Esteri

Deficit ecologico per il 72% della popolazione mondiale

Nel 2017, il 72% della popolazione mondiale viveva nei paesi con deficit di risorse naturali e redditi inferiori alla media globale. A rivelarlo uno studio pubblicato sulla rivista Nature Sustainability e condotto dagli scienziati di Global Footprint Network, un think tank indipendente fondato come organizzazione no profit di beneficenza.

I risultati evidenziano la vulnerabilità delle economie nazionali esposte ai vincoli delle risorse naturali e contribuiscono a spiegare come alcuni paesi siano associati a livelli più elevati di povertà ecologica, una situazione in cui le risorse naturali del paese sono insufficienti per fornire cibo, fibre, materiali da costruzione e per l’abbattimento delle emissioni.

Il team, guidato da Mathis Wackernagel di Global Footprint Network, ha confrontato e classificato i paesi del mondo in quattro categorie sulla base del prodotto interno lordo (Pil) pro capite e del deficit ecologico, la quantità di risorse biologiche consumate in eccesso rispetto alla fornitura da parte degli ecosistemi naturali. Le risorse, spiegano gli autori, sono fondamentali per mantenere il progresso e assicurare ai paesi il potere economico d’acquisto nei mercati esteri.

Il gruppo di ricerca ha preso in considerazione il periodo di tempo compreso tra il 1980 e il 2017. Stando ai risultati degli autori, nel 1980, il 57% della popolazione viveva in paesi con deficit di risorse biologiche e un reddito inferiore alla media mondiale.
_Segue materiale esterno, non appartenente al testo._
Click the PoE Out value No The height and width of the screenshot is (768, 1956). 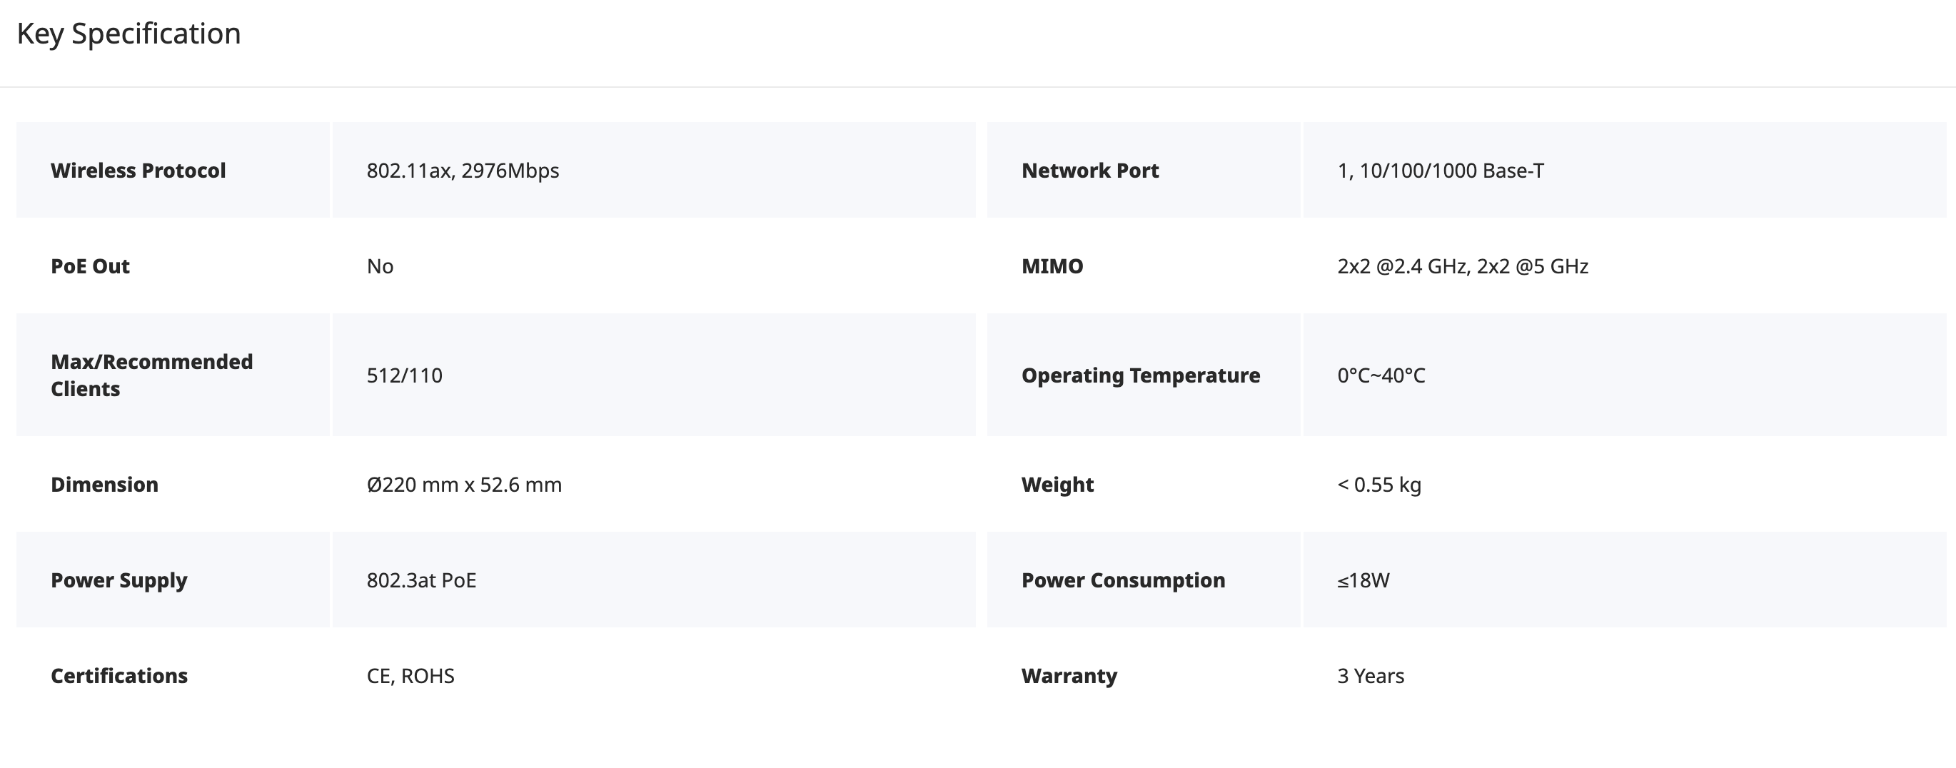(x=380, y=266)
Nel 1980, inoltre, il deficit ecologico mondiale era solo del 19%, mentre nel 2017 questo valore è salito al 73%. Le misurazioni indicano che quattro anni fa, circa il 72% della popolazione mondiale abitava nelle zone associate a redditi inferiori alla media globale.

Gli esperti hanno poi evidenziato che nel 2017 i paesi ad alto e basso reddito con deficit ecologico utilizzavano rispettivamente 3,7 e 1,3 volte più risorse biologiche pro capite rispetto a quanto disponibile a livello mondiale. Gli scienziati concludono sottolineando l’importanza di sviluppare strategie per rimodellare la domanda di risorse, come il potenziamento della capacità naturale e il cambiamento delle abitudini di consumo.

La situazione negli ultimi anni di certo non è migliorata, anche a causa della pandemia da Covid-19, la domanda di risorse è ulteriormente aumentata, e il reddito globale sta diminuendo sempre più basso.